Da ich nur ein bis zwei Zuchthündinnen habe, fallen bei mir nicht häufig Würfe.  Mein Zuchtziel sind die etwas grösseren Bullys, mit guter Nase und Rute. Dafür bin ich an Ausstellungen kaum anzutreffen.  Ausserdem bemühe ich mich um wesensfeste, gut sozialisierte, lang lebende und gut atmende Bullys, die durchaus auch längere Spaziergänge mit machen können!

Nach einer kurzen Voranmeldung darf man uns jederzeit besuchen kommen, und sich ein Bild von uns machen, auch wenn keine Welpen da sind!

 

Meine Welpen verlassen uns ab der vollendeten neunten Lebenswoche, je nach Reife und Charakter. Ausserdem bekommen sie eine kleine Grundausstattung mit auf den Heimweg und Futter für die ersten Tage! Ausserdem bekommen sie die Ahnentafel von Gesunde Bulldoggen e.V., den Pet-Pass, sind gechipt und tierärztlich untersucht und  bei der Abgabe mindestens vier mal entwurmt.

Wie alle Bullybesitzer schon wissen, der Bully ist nicht einfach ein Hund, er ist eben ein Bully, und auf seine liebenswerte Art sehr speziell,. Ein echter Hingucker. 

Wenn man sich für diese Rasse entscheidet, muss man sich bewusst sein, dass es sich um eine Kurzschnäuzige Rasse handelt, und es Atemprobleme geben kann.

Und wie jeder züchtete Rassehund hat auch der Bully seine Problemzonen. Schauen sie sich ihr zukünftiges Hundekind gut an, stellen sie viele Fragen, auch über die Elterntiere, seien sie skeptisch, ein guter Züchter gibt ihnen gerne Auskunft und nimmt sich Zeit!

Besuchen sie Ausstellungen, Clubtreffen und verschiedene Züchter, auch wenn dort grad kein Nachwuchs herumwuselt!

In guten Buchläden findet sich heutzutage sehr viel Literatur über französische Bulldoggen!

Leider ist er zur Zeit ein totaler Modehund geworden, was nicht sehr förderlich für die Rasse ist. 

Bei mir gibt es keine Bullys ohne Papiere, wie in letzter Zeit so oft gewüscht.

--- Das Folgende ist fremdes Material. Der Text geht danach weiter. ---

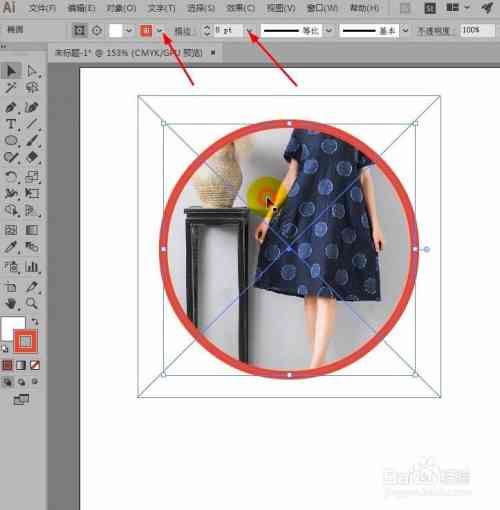This screenshot has width=500, height=510.
Task: Set paint mode to None
Action: coord(35,365)
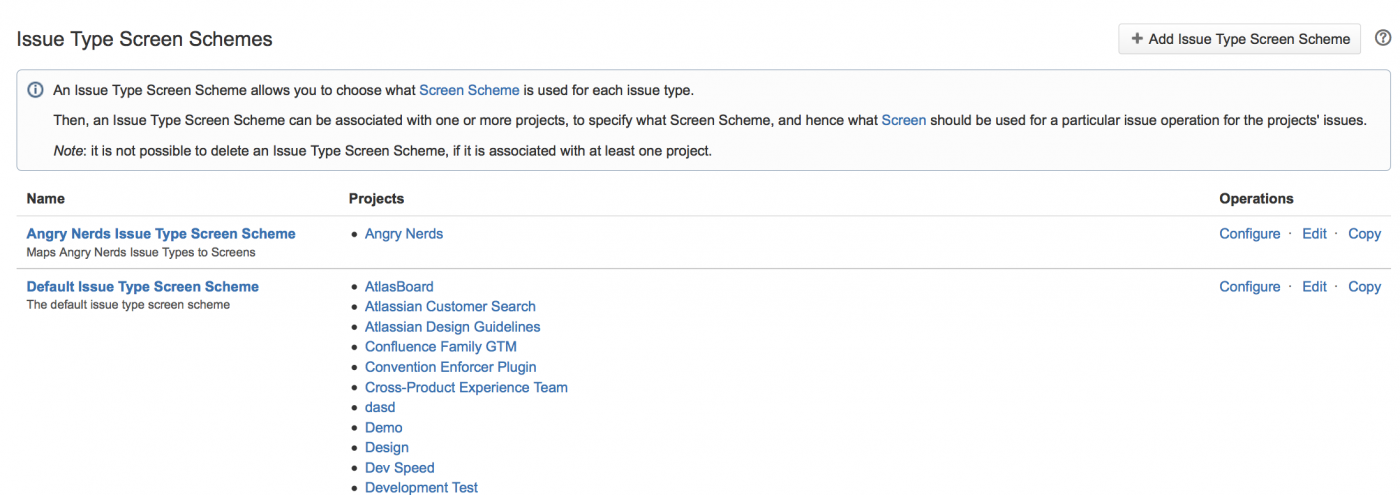Configure the Default Issue Type Screen Scheme

pos(1249,287)
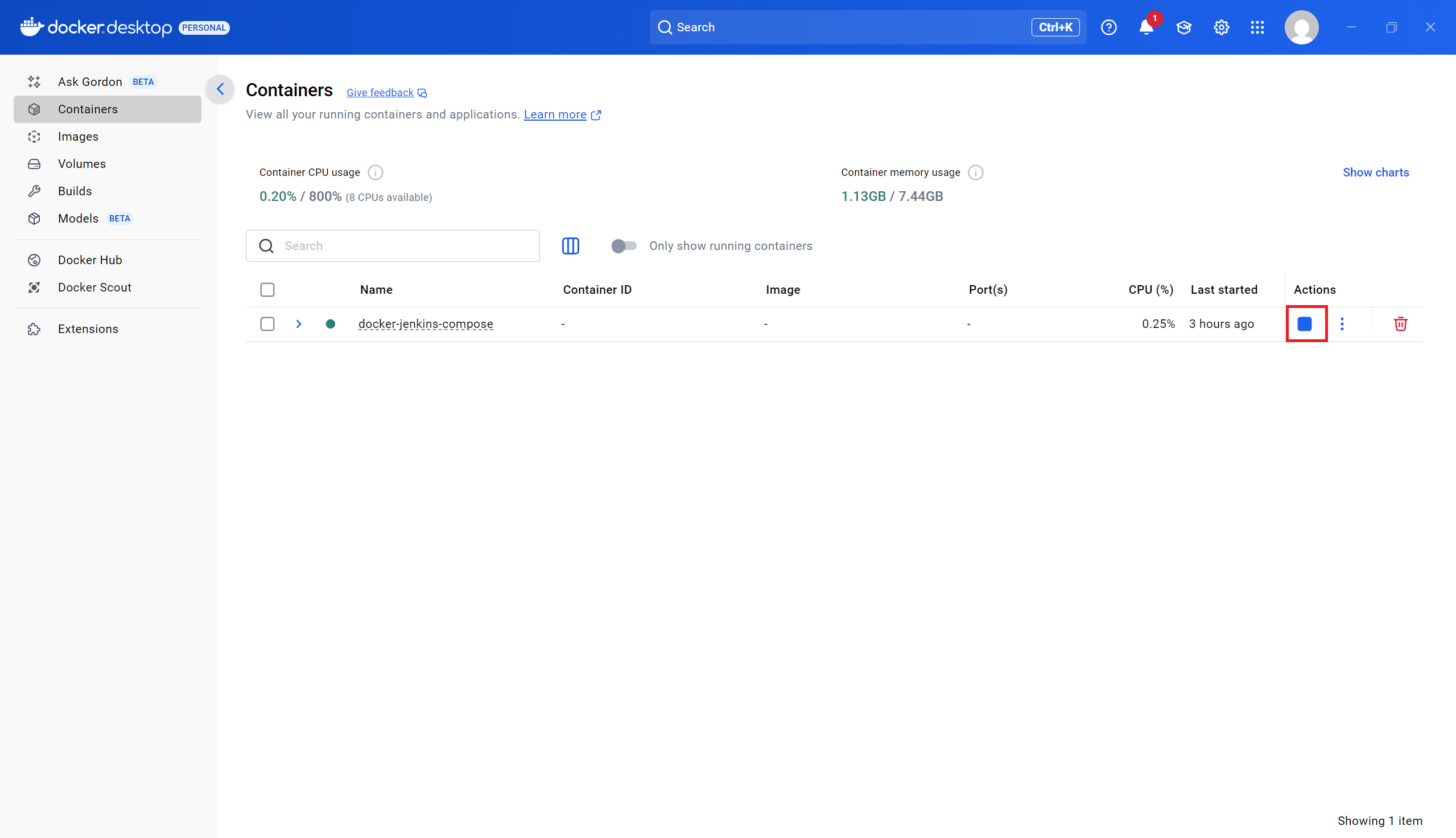Click the Show charts link

coord(1376,172)
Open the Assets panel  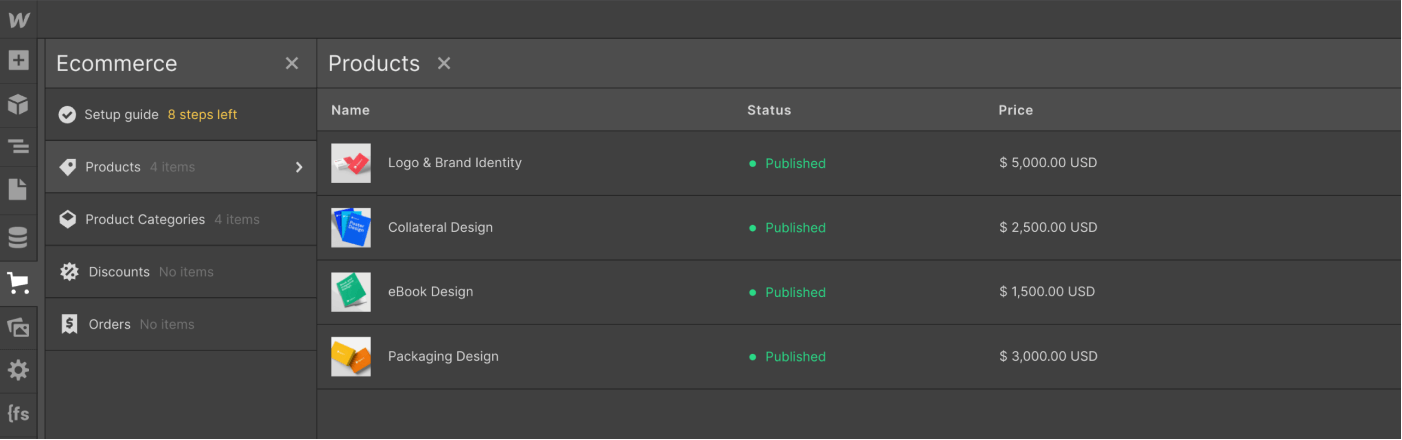(18, 327)
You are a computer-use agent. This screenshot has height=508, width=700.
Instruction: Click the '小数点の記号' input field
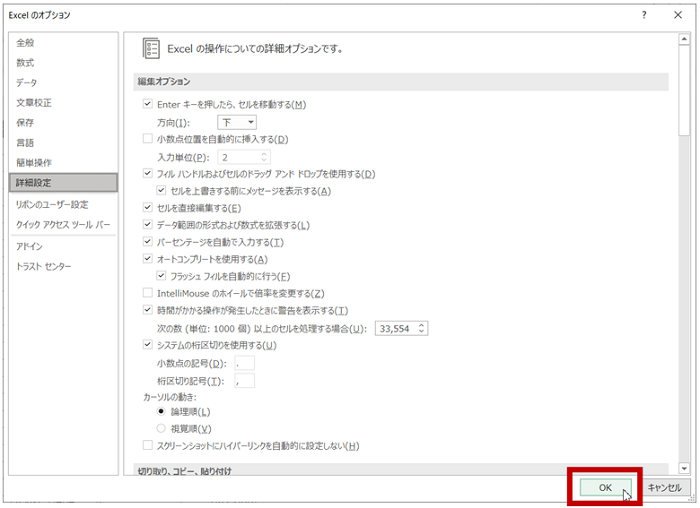244,363
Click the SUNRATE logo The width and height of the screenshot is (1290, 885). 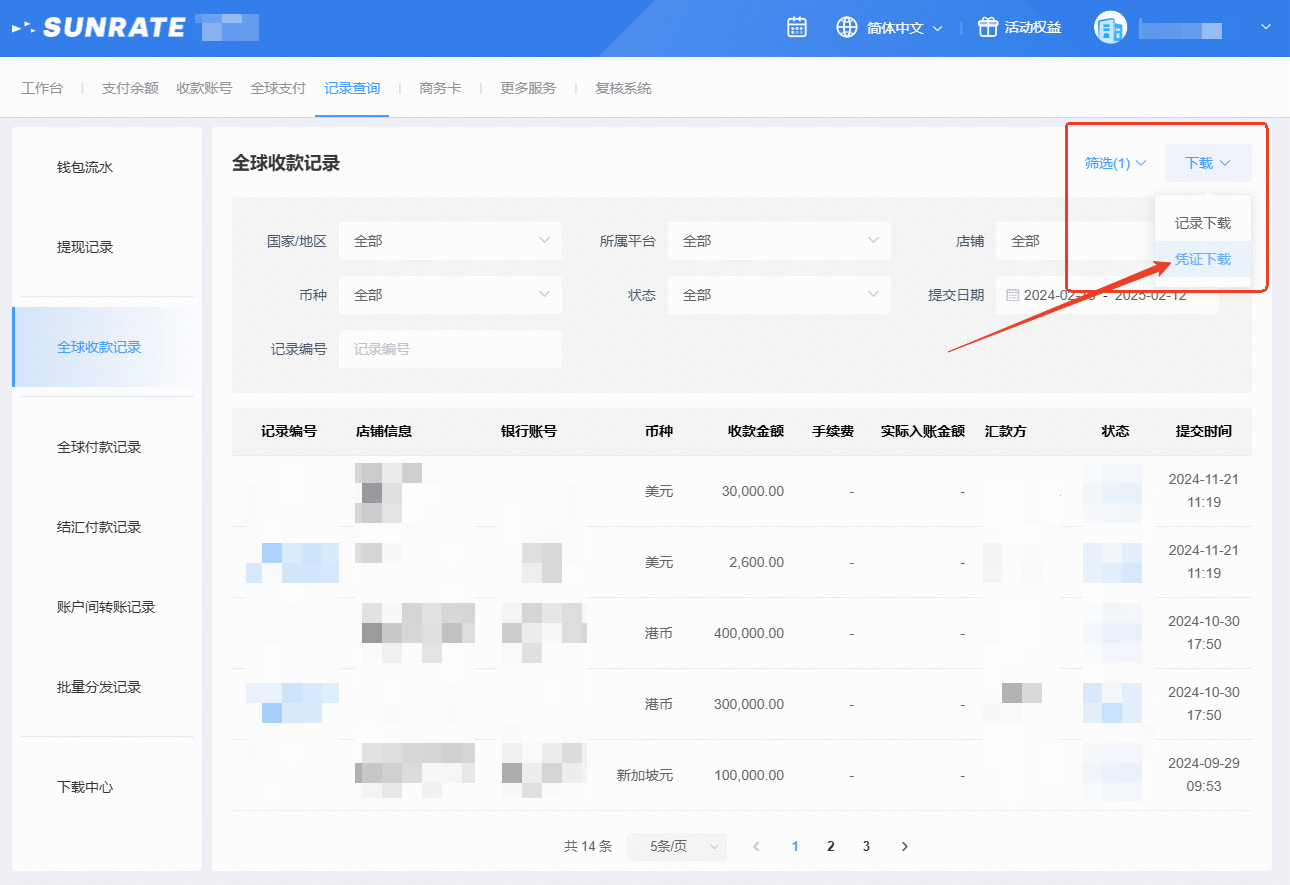click(100, 27)
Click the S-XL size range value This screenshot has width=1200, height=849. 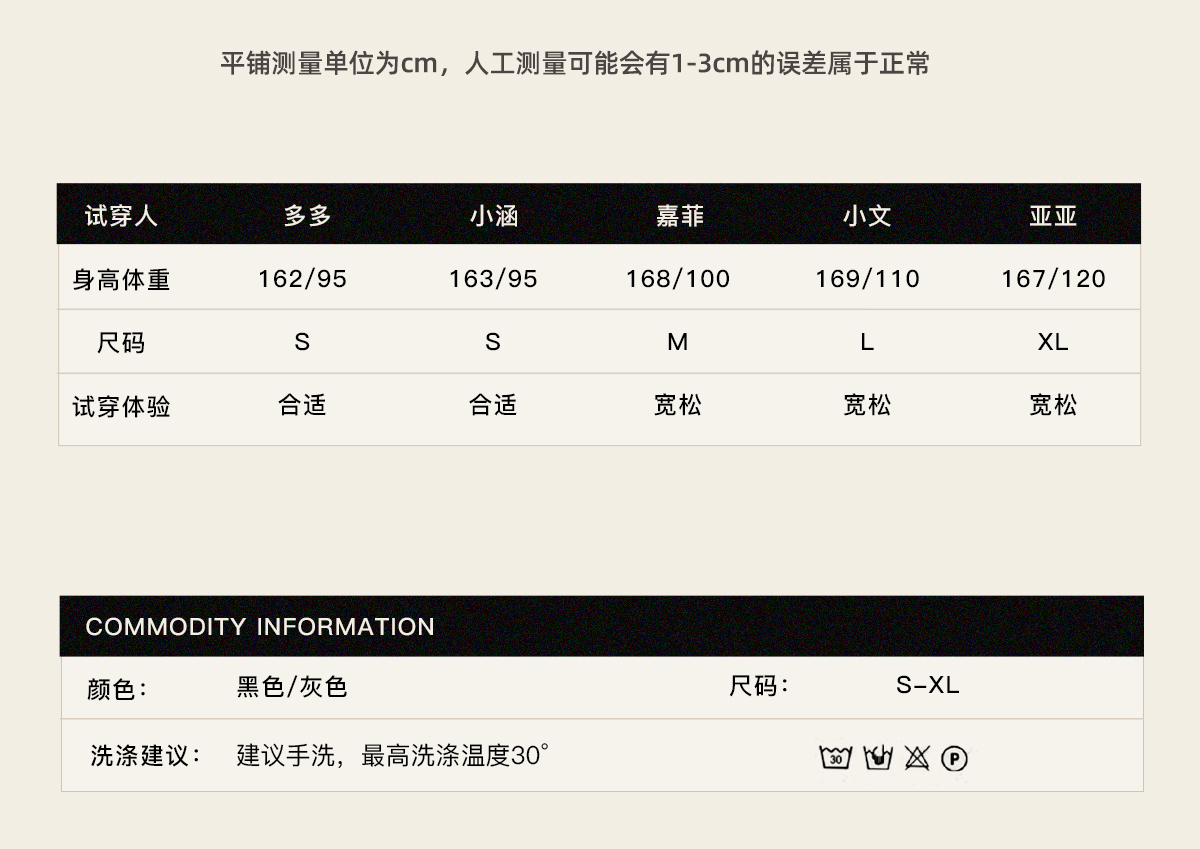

Ich ziehe meine Babys mit grosser Sorgfalt und viel Liebe auf, ganze elf Wochen ein 24-Stunden-Job. Deshalb, meine Tiere haben ihren Preis, verschenken tue ich sie nicht, und lese die zukünftigen Besitzer sorgfältig aus, damit mein Bullykind liebevolle und verantwortungsbewusste Eltern bekommt.